Numa escola pública de Lisboa, cada aluno tem por missão verificar o que come cada colega, sobretudo se petisca guloseimas. Seguidamente cada um destes vigilantes dá conta das suas averiguações ao professor de Formação Cívica. Presume-se que da posse dessas informações o dito professor tirará matéria para mostrar os benefícios da boa alimentação. As criancinhas soletrarão umas coisas sobre as vantagens de comer legumes enquanto se treinam como delatores. Desconheço se a avaliação incidirá sobre o zelo posto na delação ou na capacidade de abstinência de pastilhas elásticas. ###
Os meninos de hoje não devem ser menos prosélitos que os seus antepassados da Mocidade e dos Pioneiros.
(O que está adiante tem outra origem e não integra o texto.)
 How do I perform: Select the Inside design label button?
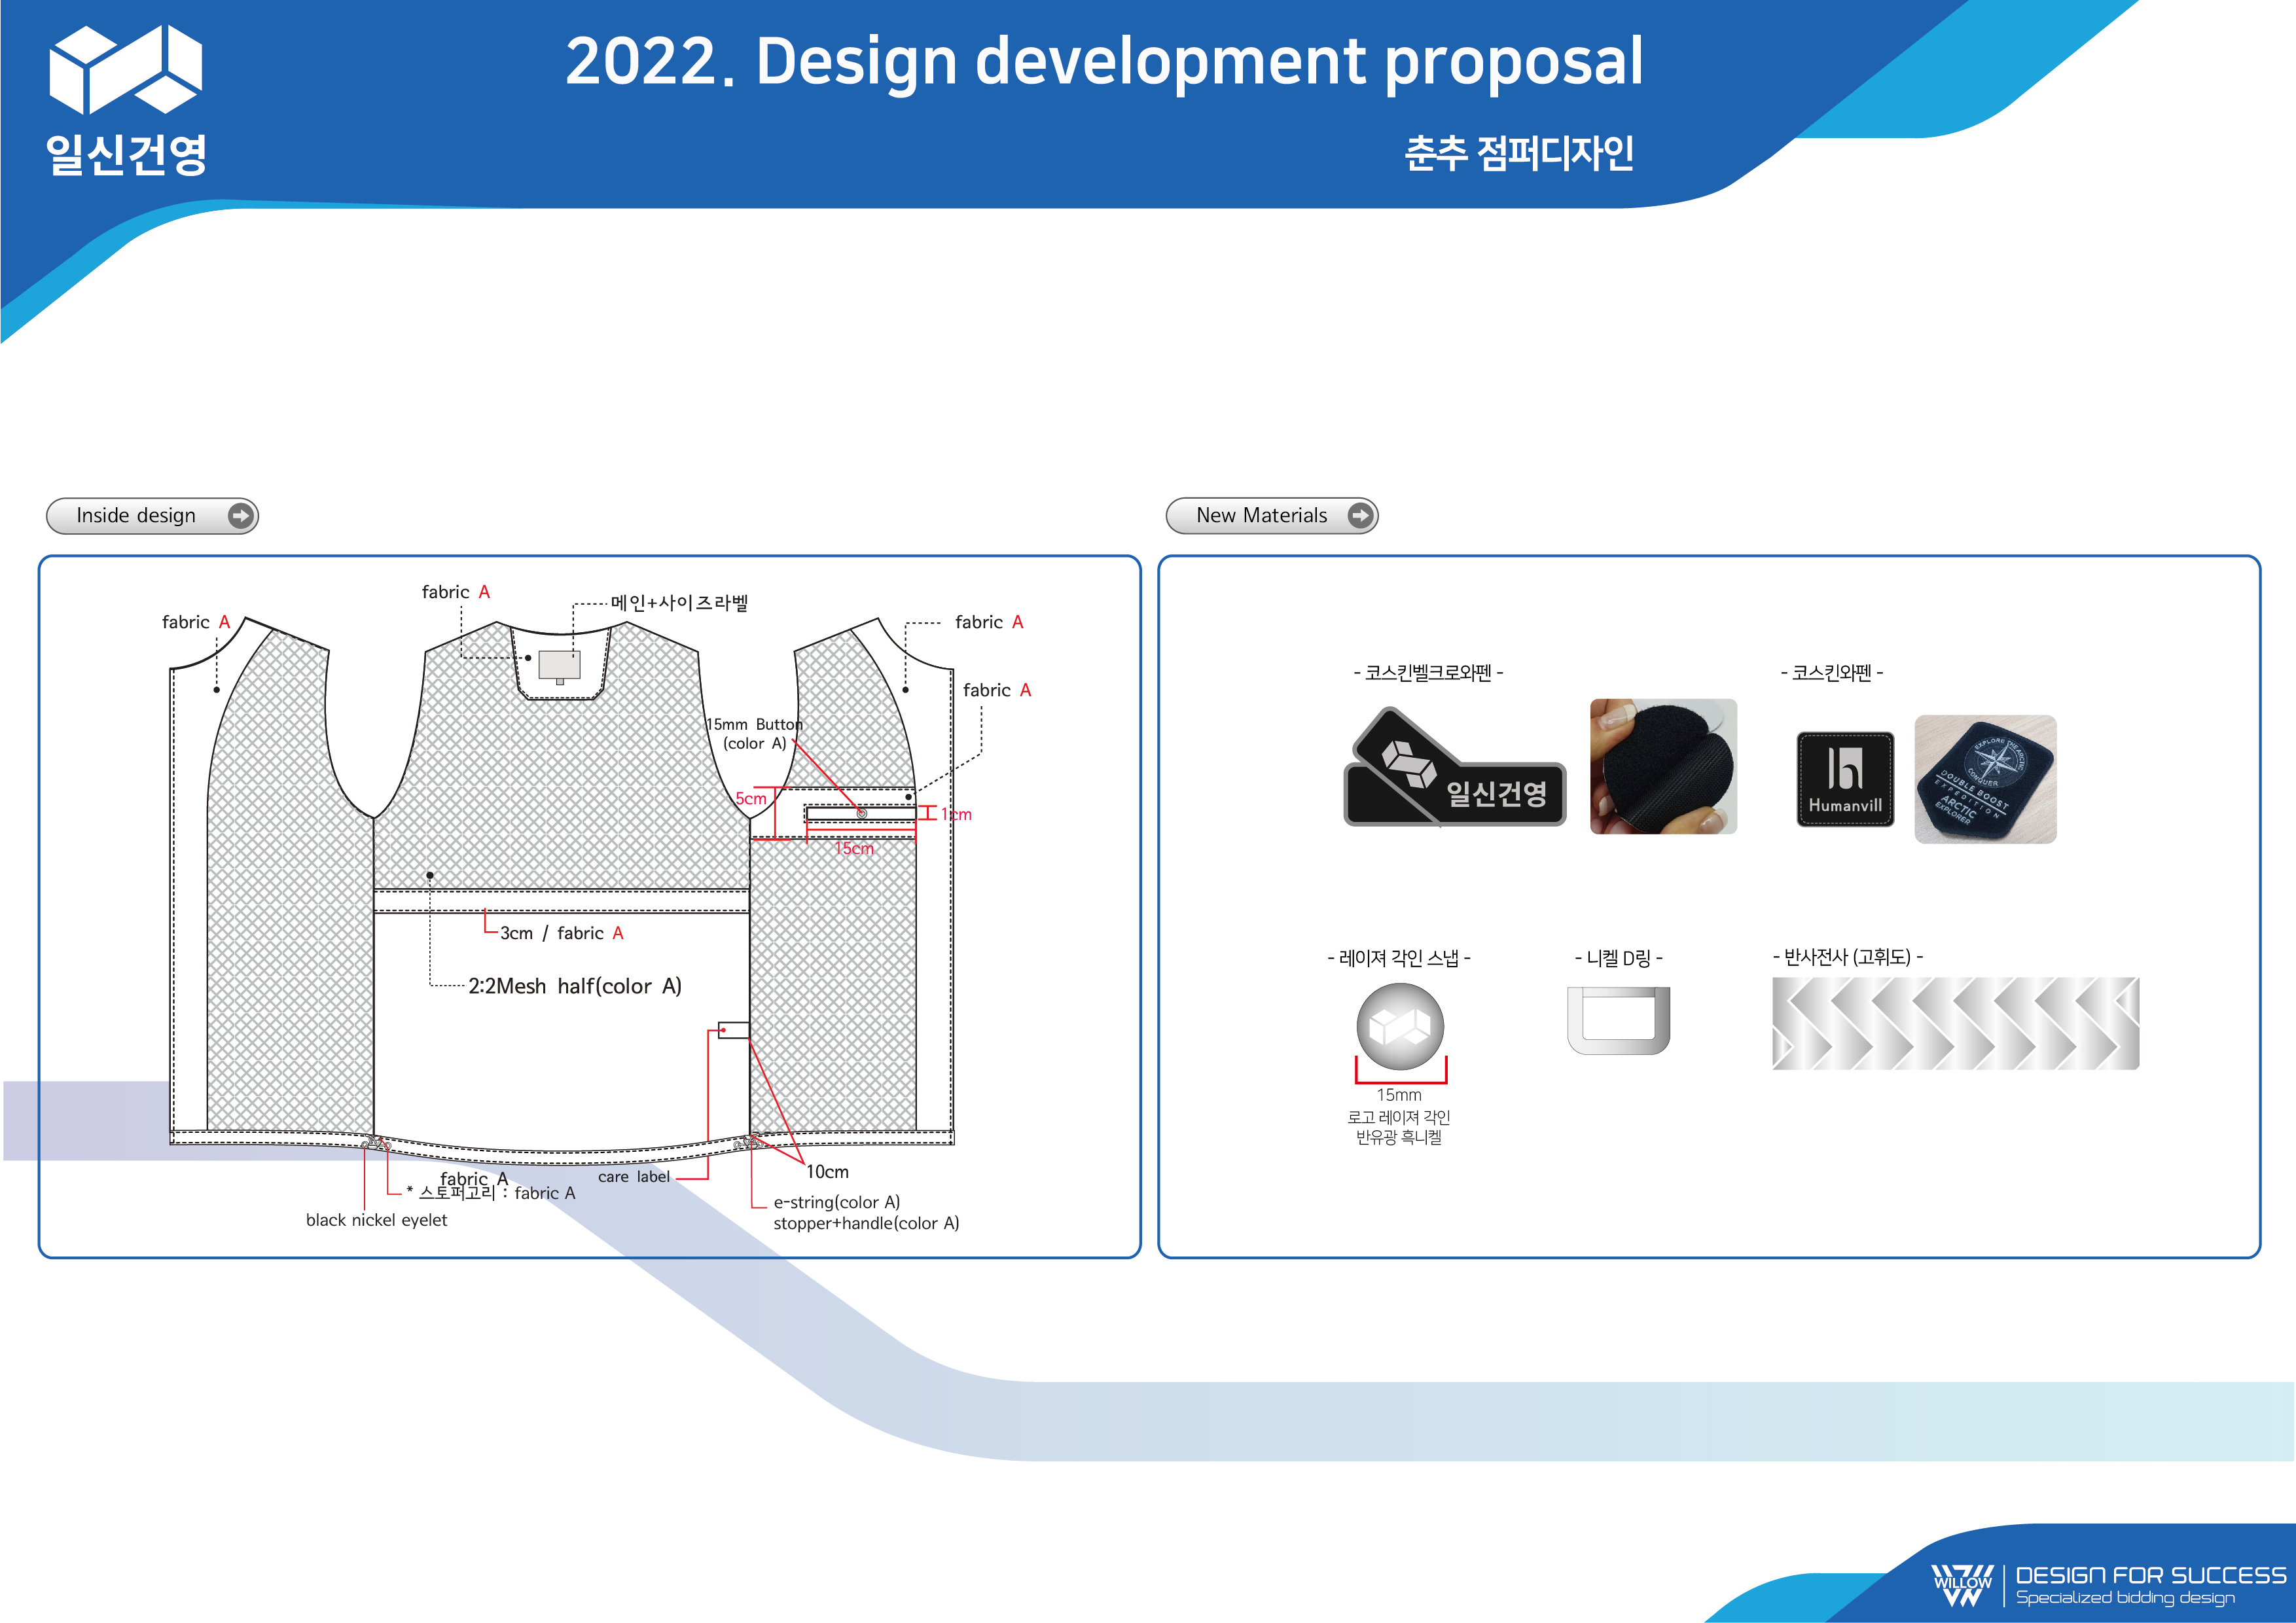point(137,515)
A alimentação deve preocupá-los tal como os contaminantes comunistas e fascistas ocuparam o imaginário higiénico dos seus avós e pais.
Se das escolas passarmos para o que está a acontecer aos pequenos cafés e restaurantes de bairro, incapazes de cumprir as sucessivas exigências das diversas autoridades que as licenciam e inspeccionam, deparamos com um universo que António Barreto descreveu e resumiu ontem sob o título "Eles estão doidos!" Mas ao contrário de António Barreto não acho que "eles" estejam doidos. Antes pelo contrário, acho que estão absolutamente lúcidos: esta espécie de possessão reguladoro-higiénica é um mecanismo eficaz para controlar e subjugar essa miríade de pessoas que, mal ou bem, em pequenas empresas, faziam a sua vida independentemente do Estado.

Sob os eufemismos da regulação, segurança, higiene e saúde impõem-lhes procedimentos impraticáveis e sobretudo mantêm-nos constantemente sob uma espécie de cutelo: de um momento para o outro um qualquer inspector pode embirrar com uma porta que falta, uma torneira que não é do modelo obrigatório ou porque os funcionários nãofrequentaram aquelas acções de formação cujos conteúdos por vezes tão bizarros só se explicam por conjugação dos astros - para quem for dado a essas crenças - ou porque existem estranhas conexões entre o mundo das empresas de formação e as pessoas que desempenham funções de inspecção.

Esta espécie de sufoco do pequeno empresariado é corroborada com o facto de a justiça fiscal ser em Portugal um privilégio. Um privilégio dos grandes grupos económicos, os tais que não só têm meios e técnicos para entender e contestar o fisco e as dezenas de regulamentos que pairam sobre todas as actividades, como também, na hora de investir, ainda gozam dum tratamento excepcional perante os caprichos e as demoras da burocracia: diante do balcão da administração pública os grandes grupos têm a via verde dos PIN. Os outros ficam retidos até que os portageiros-inspectores assim o entendam.

O sector alimentar, campo por excelência da livre iniciativa, é sem dúvida aquele em que actualmente é mais evidente esta utilização da máquina inspectiva do Estado para exercer um controlo sobre certos sectores da sociedade. As obsessões com a saúde ajudam a que se vá fechando os olhos aos factos, mesmo quando eles nos mostram a arrogância das inspecções perante velhos algarvios que fazem aguardente de medronho para consumo próprio, vendedores de bolos nas praias ou pessoas que vão à falência porque não podem esperar anos e anos para saber se vão ter ou não licença para abrir um restaurante.

Dentro de algum tempo será a vez de quererem regular as opiniões. Aí não falarão de segurança alimentar mas sim da pornografia, dos sites perigosos, dos blogues... E nesse dia, que não vem longe, na aulas de Formação Cívica cada aluno será responsável por ver e relatar o que faz cada colega quando se liga à internet.